As widely reported in The Telegraph on 28th December, a secret Government security assessment has found that Britain is unprepared for prolonged blackouts, which would cause increased death rates, rising public disorder and high-risk criminals on the loose should major energy networks be seriously damaged.
The assessment was codenamed Exercise Hopkinson and examined what would happen if a severe storm knocked out crucial energy infrastructure in south west England. The findings were as follows:
- Transport networks would be paralysed and emergency services would struggle to cope
- Fuel to run backup generators may be inaccessible
- Increased mortality rates
- The dead may not be buried.
Exercise Hopkinson “exposed the fact that, where contingency plans against power disruption exist, some of those plans are based on assumption rather than established fact”, according to a report of the exercise, which was distributed privately last month.
“Populations are far less resilient now than they once were,” it concluded. “There is likely to be a very rapid descent into public disorder unless Government can maintain [the] perception of security.”
The impacts of a widespread electricity outage were now being reassessed and re-rated as “VERY HIGH”, it suggests.
An industry source told the Telegraph the findings were “genuinely worrying”. “The short synopsis is: we’re unprepared,” they said. “If they ran this every year you wouldn’t expect them so have identified so many gaps in their knowledge and preparation.
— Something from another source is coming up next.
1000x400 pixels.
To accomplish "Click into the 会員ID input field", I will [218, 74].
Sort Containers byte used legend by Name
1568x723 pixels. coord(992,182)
This report shows the importance of not only having individual power protection systems in place to support critical loads but maintaining them on a regular basis to give you the certainty that it will protect you when the mains fails. It also highlights the shortsightedness of installing say a diesel generator but only going for an 8 hour day tank. Should there be a widespread power outage, you want a decent amount of time to be able to source replacement fuel.